Data Processing w/ Gephi:

This time, the process is kind of same like our previous assignment, we do a natural join from our CharacterDB for each raw text and relationship csv file in Gephi. Gephi put character database information into Nodes database and relationship data into edge database. We create data following a commonsense schema: relation-edge and character-nodes. In order to present the character relationship embedded with their influence, we use Gephi’s built-in graph theory analysis tool to get each charactere’s degree (connections between this node to other nodes) , centrality (if this node is the center of this graph: it can be calculated by connected components and degree) and modularity (the strength of the graph that can be divided into different parts).  After we apply these tests to our data we find that modularity of relationship of characters in heroic story tends to be really low. That means all of the characters tend to be in one big group. i.e. they all connected in someway. Though, not all of the stories are like this. Paradise Lost’s modularity value is a little bit higher because two camps of characters are separated in a pretty discrete way. After some research on graph theory, we choose to use degree to rank the size of different character nodes. Modularity is a good concept, but it can only represent the grouping but not a good way to measure influence. Centrality, also, is good for determining the “core” in relational web. However, it is not a unbiased representor. It is good in dealing with centralized character. for example, Alice in Alice’s Adventure. But there will be a lot of bias when we are trying to use centrality to determine characters that is not that much centralized in the relationship. In heroic story, Degree and average weighted degree can truly give us a good simulation on the influence level. As a result of this concern, I rank node with different sizes according to different degree number. A character with higher degree can be seen as a more important character. However, I would like to show the fact of grouping and centralization. From visualization concern, I set layout as “Yifan Hu porpotional” with the optimal distance of 1000. This layout shows the fact of grouping (see paradise lost) and centralization very well. Here is a sample screenshot of a character relation visualization:Capture

Visualization Utilization/Presenting

On this visualization of “The Wonderful Wizard of Oz”, Dorothy is the centered character with high degree, high centralization. greengirl is a good example of a character with lower influence, either in degree or centralization consideration. Viewer Capture2is able to use lower right operator to zoom in and out of the graph. Also, if clicked on one of the node, a very detailed information about the node will be presented, with all collected information about the graph theory and the connected nodes. We decided to keep all of the graph theory analysis data on the visualization because we would like to utilize our visualization not only on current question about influence but also on future potential. As we promised in our previous presentation that the product will be a fully reader driven experience. That we present the data but how to use this relation visualization is due to our user. Of course, we are users ourselves.  In order to present our visualization in a natural and fluent way, we use TimelineJS to host our visualizations, for each time period, we have an introduction on the fact on history about that time period on the website and several visualizations on that time period. Then, we have links to our visualization website. On the background, there is a picture for representing the specific time era. Here is a screen shot of our user interface. When designing the interface, we tries different word font and design, and this is the final output that we are really proud to present:


Influence Dataset with graph theory analysis:

Before this section, it is a tool we created to do our research on different types of characters in epic story. This section I would like to talk briefly about how we use this tool to do actual research. This research is based on data we collected above and graph theory.
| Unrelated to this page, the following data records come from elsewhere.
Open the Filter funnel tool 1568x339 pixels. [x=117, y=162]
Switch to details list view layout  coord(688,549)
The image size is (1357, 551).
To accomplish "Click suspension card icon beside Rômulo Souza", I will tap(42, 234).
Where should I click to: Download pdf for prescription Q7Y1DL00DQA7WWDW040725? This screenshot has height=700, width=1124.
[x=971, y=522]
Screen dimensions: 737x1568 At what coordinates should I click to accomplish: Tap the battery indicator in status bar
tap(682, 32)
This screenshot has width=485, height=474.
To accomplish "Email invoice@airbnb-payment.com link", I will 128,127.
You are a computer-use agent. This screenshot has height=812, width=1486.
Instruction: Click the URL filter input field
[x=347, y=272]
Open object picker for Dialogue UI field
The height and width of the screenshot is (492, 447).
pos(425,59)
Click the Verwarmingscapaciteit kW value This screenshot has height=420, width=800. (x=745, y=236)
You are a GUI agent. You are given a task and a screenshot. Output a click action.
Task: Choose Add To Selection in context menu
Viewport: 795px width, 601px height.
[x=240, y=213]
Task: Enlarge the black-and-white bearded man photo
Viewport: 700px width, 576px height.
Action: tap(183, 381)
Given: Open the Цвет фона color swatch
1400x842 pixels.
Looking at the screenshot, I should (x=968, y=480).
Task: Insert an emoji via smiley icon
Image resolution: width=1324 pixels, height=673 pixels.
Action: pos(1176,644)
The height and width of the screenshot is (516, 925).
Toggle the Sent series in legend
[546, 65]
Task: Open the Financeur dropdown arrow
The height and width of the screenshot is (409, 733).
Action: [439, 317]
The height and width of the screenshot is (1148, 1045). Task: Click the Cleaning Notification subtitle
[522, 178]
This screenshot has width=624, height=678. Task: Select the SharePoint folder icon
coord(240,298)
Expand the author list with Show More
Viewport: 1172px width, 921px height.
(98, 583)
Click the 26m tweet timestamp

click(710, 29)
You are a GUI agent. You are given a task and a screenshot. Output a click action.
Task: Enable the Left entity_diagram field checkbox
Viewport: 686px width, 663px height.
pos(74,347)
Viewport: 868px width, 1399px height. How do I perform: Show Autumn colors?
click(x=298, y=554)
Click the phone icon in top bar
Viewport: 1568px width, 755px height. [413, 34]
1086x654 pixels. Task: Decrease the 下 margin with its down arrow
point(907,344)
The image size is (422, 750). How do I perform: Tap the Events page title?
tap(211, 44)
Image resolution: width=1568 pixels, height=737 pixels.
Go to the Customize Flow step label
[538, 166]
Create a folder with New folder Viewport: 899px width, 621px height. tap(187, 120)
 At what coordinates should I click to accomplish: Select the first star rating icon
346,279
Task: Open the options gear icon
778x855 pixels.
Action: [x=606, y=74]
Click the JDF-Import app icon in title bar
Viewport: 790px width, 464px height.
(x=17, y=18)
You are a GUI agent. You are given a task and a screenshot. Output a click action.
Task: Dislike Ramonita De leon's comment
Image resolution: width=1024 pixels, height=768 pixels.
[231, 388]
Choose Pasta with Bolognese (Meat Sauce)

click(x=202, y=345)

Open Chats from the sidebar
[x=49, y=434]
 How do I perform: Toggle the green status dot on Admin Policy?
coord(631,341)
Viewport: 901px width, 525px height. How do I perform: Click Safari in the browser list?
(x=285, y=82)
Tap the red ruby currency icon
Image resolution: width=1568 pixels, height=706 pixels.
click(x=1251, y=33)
Step1: Influence Data for different Books

Because we would like to get information about the influence in different time period, before this, we decided to get the influence data on different books first. We export edges list (relationship) and nodes list (characters) from each gephi visualization data set. Then, by using a python script, we traverse thCode1e relationship list and assign the important factor degree to each characters. On the left is the sample source code. The influence data will be calculated and stored in another csv file. However, the influece data we collected here is just:

Number of Connection to specific node

However, if we would like to utilize those data to compare it with each other, a very serious problem occurs: How can we control the bias to data if a book text size is too big. I met this error when I am trying to use influence raw data to do the research. I called it the data bias effect, I will show a screen shot later to show what it is. But now, I would like to talk more about the solution.

Step 2: Standardize Data to utilize data for comparison

There is a concept in statistics called standardization. With this effect data can be processed to eSample7liminate the data bias effect but still have the comparative relationship between the data. It is (X-Average)/StandardDeviation. Therefore, I standardize the influence data for each books. And at last, the right screenshot is a sample data analysis chart for a sample book. Id is the name of character, InluRaw is the unstandardized influence value (The degree). Influence is the standardized version:

Number of Connection to specific node compares to other nodes

Step3: Combine Data from different books to different eras

After we got the data, we will try to combine the numerical variable data with categorical variables. Therefore, we combine the datasets (numerical data) we collected according to different era. Then we combined the connected Character database (categorical data) . The data can be connected harmlessly because they have the same schema. We then use gephi to just do a natural join to join character database and influence datasets according to Id. We then got 5 files (each file for one specific time period). The data in it will bCapture4e stored according to the left schema, with categorical data and numerical data connected.

Step4: Compare Data according to different era

Then we use another python script to get information about the overall analysis on different categorical variables with the average influence data calculated (It can be done by simply add because the influence is standardized data). The code can be found in RawConprehensive/Influence Per Era. Then, I created a comprehensive chart as the final analysis on the question I asked.


The four graphs are the influence analysis on Gender and Camp. The upper two use raw data and lower two use standardized data. The significant peaks on raw data analysis is a good example of data bias effect. Because of the significant length of The Lord of Rings, raw data is not trust-able in concerning with data-stabilization. On the Standardized data, we are not researching the effect of all characters of certain type to the story, but the average influence of this type’s instance. For example, we are not trying to explore the influence of Jenny + Herimone +… ‘s female’s influence to Harry Potter but their average influence. We are trying to know the singleton’s influence in the story. On the first graph we can see woman’s influence to the story raises significantly in 1900-1950 time era. This raise means a woman in the story might be more influential than a man in that story. From our previous research on war, that war comes with love, always. It might be the same effect, in a period of war time, people want get comfort from female character. Then, although there are woman right movements from  1950s-2000s, man’s position become more important in epic stories. And It is the first time man’s influence in the story is higher than woman’s. There might be an explanation to this that the data is an average value, there is not much woman characters before, so each one of them will be super important to the story. However, with more woman right concern, we have more woman in the story, so in average, they are not that much important. Those 2 are just my justification/explanation on my data observation. At least we can get a very clear pattern on the graph, that when man gets more influence, woman gets less. On other hand, if we take a look on Camp dataset, we will see a very blur pattern from the data, no significant peaks and no very much correlation. I will talk about this in my next section.

Success and Failure on Our Project:


  • We successfully get the woman’s influence on the book correlated to time. and it is correlated to man’s influence
  • We successfully get a relation graph for future research/use
  • Our design is awesome
  • Our data analysis part is very strict and convincing (in graph theory).
  • Our dataset is too big, we are unable to do very deep analysis (Maybe analysis on story plot) due to this issue. We find it is a problem too late
  • Our camp-analysis fails. There is a reason that we can not easily divide characters in one book into simply good, bad and nutural. We need to use a better categorized factor. Then It might be an issue in our assumption making period.